Três anos depois do isolamento do gene da distrofia muscular, a “nova genética” registrou mais um êxito, dessa vez com relação ao defeito monogênico mais comum entre os europeus do norte: a fibrose cística. A busca se desenvolveu por mais de uma década e envolveu equipes de trabalho na Europa e América do Norte em uma frenética corrida

transatlântica entre pesquisadores da Escola de Medicina do Hospital St. Mary, em Londres, dirigido por Bob Willianson, um grupo da Universidade de Utah, dirigido por Ray White, e uma equipe mista Estados Unidos – Canadá, liderada por Francis Collins, da Universidade de Michigan e Lap-Chee Tsui, da Universidade de Toronto. (WILKIE, 1994).

Uma vez que um defeito genético tenha sido precisamente localizado – como é o caso da distrofia de Duchenne e da fibrose cística –, a primeira aplicação do novo conhecimento tende a ser a criação de testes para identificar os indivíduos que são portadores da mutação e que, portanto, correm o risco de adoecer em decorrência do defeito, ou transmiti-lo aos filhos.

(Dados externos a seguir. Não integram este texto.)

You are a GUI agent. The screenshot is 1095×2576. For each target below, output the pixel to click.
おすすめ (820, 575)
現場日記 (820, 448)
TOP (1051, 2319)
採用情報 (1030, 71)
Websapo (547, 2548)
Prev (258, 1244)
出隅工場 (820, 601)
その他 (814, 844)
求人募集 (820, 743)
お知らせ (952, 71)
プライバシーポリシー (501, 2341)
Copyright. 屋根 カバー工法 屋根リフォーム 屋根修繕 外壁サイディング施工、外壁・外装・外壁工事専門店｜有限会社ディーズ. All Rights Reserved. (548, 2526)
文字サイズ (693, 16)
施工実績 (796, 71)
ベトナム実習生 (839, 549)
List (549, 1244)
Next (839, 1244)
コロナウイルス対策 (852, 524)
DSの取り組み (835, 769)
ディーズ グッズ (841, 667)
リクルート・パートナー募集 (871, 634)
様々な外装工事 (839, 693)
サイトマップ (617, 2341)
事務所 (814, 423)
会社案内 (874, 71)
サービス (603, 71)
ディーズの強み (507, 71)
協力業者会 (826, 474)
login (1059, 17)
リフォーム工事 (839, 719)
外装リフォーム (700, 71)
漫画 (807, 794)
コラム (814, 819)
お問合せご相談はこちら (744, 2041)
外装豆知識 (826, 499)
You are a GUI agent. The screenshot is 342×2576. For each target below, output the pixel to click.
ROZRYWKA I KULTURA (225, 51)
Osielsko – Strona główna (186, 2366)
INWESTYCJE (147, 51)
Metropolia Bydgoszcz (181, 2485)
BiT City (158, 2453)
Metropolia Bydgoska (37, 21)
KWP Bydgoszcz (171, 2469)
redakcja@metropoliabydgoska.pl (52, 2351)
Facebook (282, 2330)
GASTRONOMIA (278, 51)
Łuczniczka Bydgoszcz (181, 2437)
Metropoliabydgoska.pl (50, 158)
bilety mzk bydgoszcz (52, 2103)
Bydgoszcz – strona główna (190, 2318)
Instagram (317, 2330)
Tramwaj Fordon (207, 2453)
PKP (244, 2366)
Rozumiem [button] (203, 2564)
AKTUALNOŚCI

Outros desdobramentos seriam a cura ou tratamento de doenças genéticas, etapa que ainda hoje encontra-se em estado incipiente.

A seleção de alguns acontecimentos, descobertas e técnicas brevemente revistos até então, estão longe de fazer uma descrição exaustiva dos muitos e múltiplos desenvolvimentos da biologia molecular. Optou-se por privilegiar, além de necessários elementos de contexto sócio-cognitivo, aqueles que foram mais diretamente relevantes para o desenvolvimento da pesquisa nos laboratórios que compõe o CEGH, a partir dos anos 1980, a saber, o descobrimento da localização específica do gene da distrofia muscular, da proteína distrofina, o desenvolvimento das técnicas de DNA recombinante, da hibridização in situ, do PCR. São esses – e muitos outros – os elementos presentes nas entrevistas, quando os pesquisadores, juniores e seniores, são convidados a descrever suas pesquisas.